Selecting a household water filtration method

Product crazes arise in virtually every retail market there is, including home goods and kitchen appliances. As such, it’s no surprise that the debut of consumer-grade water filtration systems, be they filtered pitchers or accessories that were mounted to the end of a kitchen sink’s faucet, attracted considerable attention – before eventually becoming fairly commonplace rather than some sort of status symbol. These days, high-end refrigerators link to a house’s plumbing, filtering and dispensing cold tap water right from a spout on their doors. 

Removed from the initial hype, choosing a water filter should be much easier. You’ll want to address a few essential considerations when doing so:

Assess your water
According to Consumer Reports, it’s best to either conduct a test of your kitchen tap water or obtain data from the latest results of its annual assessment, which all community water providers must complete once a year.

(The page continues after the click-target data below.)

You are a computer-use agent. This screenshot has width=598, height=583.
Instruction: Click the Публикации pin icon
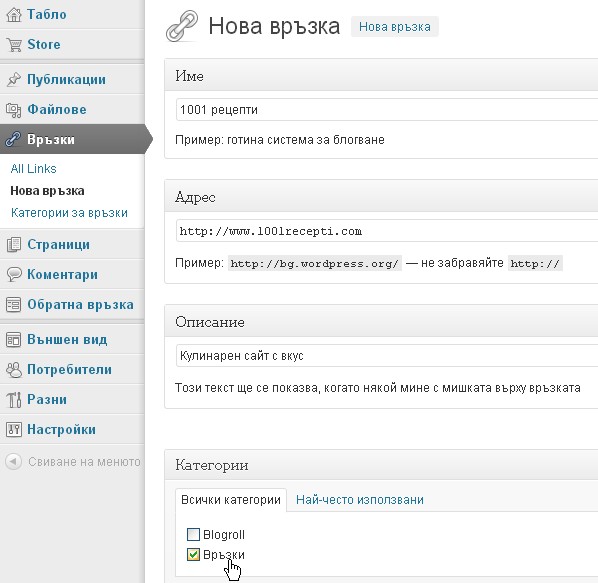[x=14, y=79]
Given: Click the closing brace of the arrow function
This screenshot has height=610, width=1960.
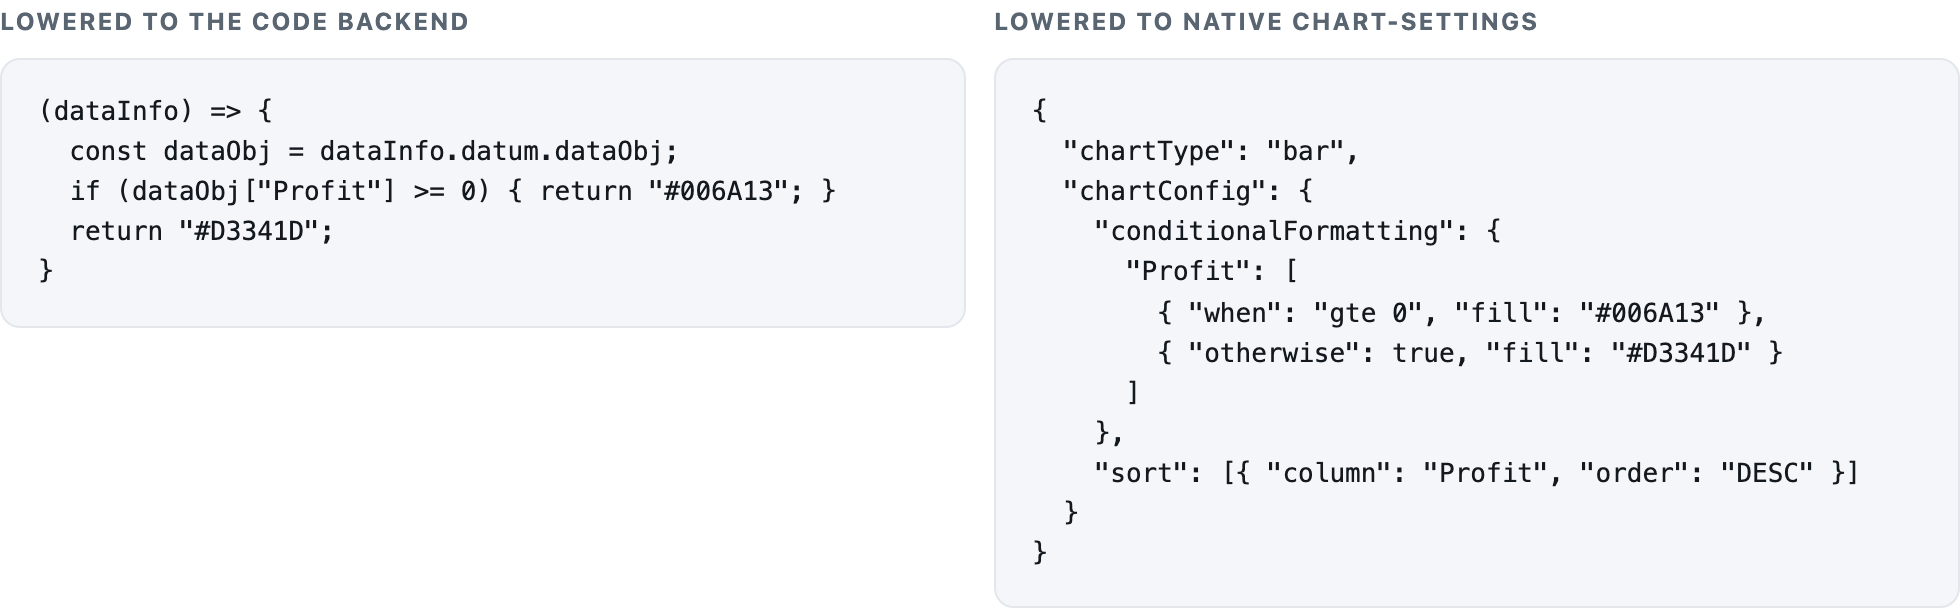Looking at the screenshot, I should pyautogui.click(x=46, y=270).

If testing yourself, buy a kit from your local hardware or home improvement retailer, or acquire one from the state or municipal health department that serves your community. Be on the lookout for lead in the water, which can facilitate the spread of Legionnaire’s disease. (Aside from filtration, also consider an alternative water heating method that’s proven to kill Legionnaire’s-causing bacteria, such as electric tankless water heaters.)

Selecting a household water filtration methodFilters can considerably improve household water quality – if they’re eliminating the right substances.

Essential filter functions
National Geographic pointed out that more than 60 million people in the U.S. have consumed drinking water containing thousands of unregulated chemicals in various parts-per-million measurements, many, though not all of them, small. In light of this, whichever filter you buy should bear the seal of the National Sanitation Foundation. Much like the Department of Energy’s ENERGY STAR program, the NSF tests water filters and similar appliances according to its comprehensive safety standards.

Ideally, the filter should eliminate lead, harmful parasites and other micro-organisms, chlorine and its variants, radon, and other pharmaceutical or industrial chemicals. 

Choose by filtration before form
When choosing between countertop, faucet-mounted and carafe water filter styles, it’s solely an aesthetic matter. How the appliance handles filtration is more important. 

Carbon filters eliminate or drastically reduce the presence of all substances noted above and more. By virtue of its porousness, carbon lets water through the filter while stopping contaminants. Reverse-osmosis filters can remove the most chemicals and impurities, but are more expensive and can waste water, according to National Geographic. Finally, ultraviolet filters use UV light to kill bacteria and parasites but aren’t proven to remove other chemicals and are quite expensive – some models sell for more than $500.